D'un léger sursaut, je levai la tête vers lui et vis qu'il me fixait avec surprise. D'un coup de manche, je me séchai les joues mais les larmes se firent de plus en plus régulières. Le paquet de surimi se retrouva de nouveau dans le sac de course, et je ne pus résister plus. En moins d'un instant, j'avais franchi les deux mètres qui nous séparaient et je m'étais blotti contre son torse, à le serrer de toutes mes forces pour y fondre en larmes.

Pris de court, il mit quelques instants à me rendre mon étreinte avec la même puissance que la mienne. Ce que je ressentais à ce moment-là était totalement indescriptible ; j'étais si soulagé de le reprendre dans mes bras que mon cœur en pleurait tout le stress qu'il avait accumulé à cause de cette histoire. Même s'il fallait que je lui en parle pour libérer mes épaules, j'avais l'intention de me réconcilier avant avec lui afin de limiter l'explosion des tensions. Si tensions il y avait, car j'étais tellement ivre de soulagement que je me demandais si j'avais encore une seule forme de colère en moi.

— Jungkook... Chuchota-t-il contre mon crâne.

— J-Je suis désolé, bafouillai-je contre sa chemise moutarde. Désolé, d-désolé...
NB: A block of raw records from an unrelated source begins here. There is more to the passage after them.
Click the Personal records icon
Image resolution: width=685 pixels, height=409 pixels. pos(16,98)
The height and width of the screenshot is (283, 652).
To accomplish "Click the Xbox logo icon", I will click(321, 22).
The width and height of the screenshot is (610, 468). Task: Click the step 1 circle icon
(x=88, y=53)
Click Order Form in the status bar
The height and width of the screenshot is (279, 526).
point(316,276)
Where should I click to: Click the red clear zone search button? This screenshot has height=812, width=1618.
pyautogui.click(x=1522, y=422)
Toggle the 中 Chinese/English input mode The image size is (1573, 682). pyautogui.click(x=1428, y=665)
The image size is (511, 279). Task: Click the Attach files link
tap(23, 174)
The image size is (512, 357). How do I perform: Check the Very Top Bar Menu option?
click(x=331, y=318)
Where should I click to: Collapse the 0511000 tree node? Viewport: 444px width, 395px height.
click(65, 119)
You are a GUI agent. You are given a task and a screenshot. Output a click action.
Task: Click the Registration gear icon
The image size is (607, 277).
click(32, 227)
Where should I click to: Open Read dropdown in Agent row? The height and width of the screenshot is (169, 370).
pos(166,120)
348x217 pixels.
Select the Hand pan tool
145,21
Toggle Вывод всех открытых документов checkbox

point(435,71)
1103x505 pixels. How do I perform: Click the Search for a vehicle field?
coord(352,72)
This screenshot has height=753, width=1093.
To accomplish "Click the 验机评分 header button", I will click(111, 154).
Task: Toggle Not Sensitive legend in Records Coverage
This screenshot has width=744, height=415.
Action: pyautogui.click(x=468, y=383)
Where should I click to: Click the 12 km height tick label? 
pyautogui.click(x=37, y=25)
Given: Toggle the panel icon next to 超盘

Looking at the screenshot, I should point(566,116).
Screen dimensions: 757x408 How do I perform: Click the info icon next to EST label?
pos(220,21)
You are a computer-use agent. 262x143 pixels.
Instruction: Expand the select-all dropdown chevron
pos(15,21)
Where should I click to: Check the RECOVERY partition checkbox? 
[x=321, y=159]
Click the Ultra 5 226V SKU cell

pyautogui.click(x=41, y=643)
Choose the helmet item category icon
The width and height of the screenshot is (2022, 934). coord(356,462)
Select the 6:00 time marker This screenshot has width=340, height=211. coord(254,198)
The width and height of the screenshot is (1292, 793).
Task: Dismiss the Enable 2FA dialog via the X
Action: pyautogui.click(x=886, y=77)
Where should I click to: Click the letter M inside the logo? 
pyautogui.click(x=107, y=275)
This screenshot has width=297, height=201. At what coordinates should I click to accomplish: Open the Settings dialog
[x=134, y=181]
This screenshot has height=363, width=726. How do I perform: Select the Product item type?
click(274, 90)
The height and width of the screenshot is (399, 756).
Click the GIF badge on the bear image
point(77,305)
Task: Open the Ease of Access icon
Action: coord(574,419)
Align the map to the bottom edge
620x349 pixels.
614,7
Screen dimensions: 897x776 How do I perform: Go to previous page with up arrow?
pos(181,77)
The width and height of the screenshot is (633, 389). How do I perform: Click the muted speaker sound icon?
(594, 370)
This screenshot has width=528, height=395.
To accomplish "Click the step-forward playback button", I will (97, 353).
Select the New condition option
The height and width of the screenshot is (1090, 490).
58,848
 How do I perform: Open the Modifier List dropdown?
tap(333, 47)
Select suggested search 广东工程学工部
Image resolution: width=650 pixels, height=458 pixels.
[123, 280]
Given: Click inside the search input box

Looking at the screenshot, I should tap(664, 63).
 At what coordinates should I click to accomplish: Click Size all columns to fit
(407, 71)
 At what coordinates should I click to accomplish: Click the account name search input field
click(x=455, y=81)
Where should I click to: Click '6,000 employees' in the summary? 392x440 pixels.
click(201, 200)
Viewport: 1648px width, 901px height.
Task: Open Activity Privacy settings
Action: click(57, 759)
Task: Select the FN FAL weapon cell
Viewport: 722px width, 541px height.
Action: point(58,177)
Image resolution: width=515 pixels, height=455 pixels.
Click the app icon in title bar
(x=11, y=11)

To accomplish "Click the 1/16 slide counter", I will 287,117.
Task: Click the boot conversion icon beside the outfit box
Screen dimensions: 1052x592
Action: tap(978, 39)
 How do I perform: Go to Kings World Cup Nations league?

Il continua à me réconforter par des caresses dans le dos pendant quelques minutes durant lesquelles je continuais de pleurer. Son menton était posé sur le haut de ma tête, et ses respirations lentes et régulières faisaient légèrement bouger mes cheveux. Quant à moi, j'engouffrai mon visage contre son épaule en le serrant comme je le pouvais. Je continuais à m'excuser par murmure, et il ne disait rien par rapport à ça. Seulement, au bout d'un moment, il finit par me forcer à le lâcher, et l'une de ses mains se posa sur ma joue lorsqu'il me fixa avec un très léger sourire. Du pouce, il caressa ma peau humide quelques instants avant que, à mon plus grand bonheur, ses lèvres se posent sur les miennes.

Immédiatement, je crus que mes jambes allaient se dérober. Cela faisait tellement longtemps que je n'avais pas goûté à ça que j'avais l'impression que c'était la première fois qu'il m'embrassait. J'étais si bien à ce moment-là, je me sentais si fort que je pouvais déplacer des montagnes juste parce que Taehyung était avec moi. Du moins, il était de retour après ce petit mois d'éloignement.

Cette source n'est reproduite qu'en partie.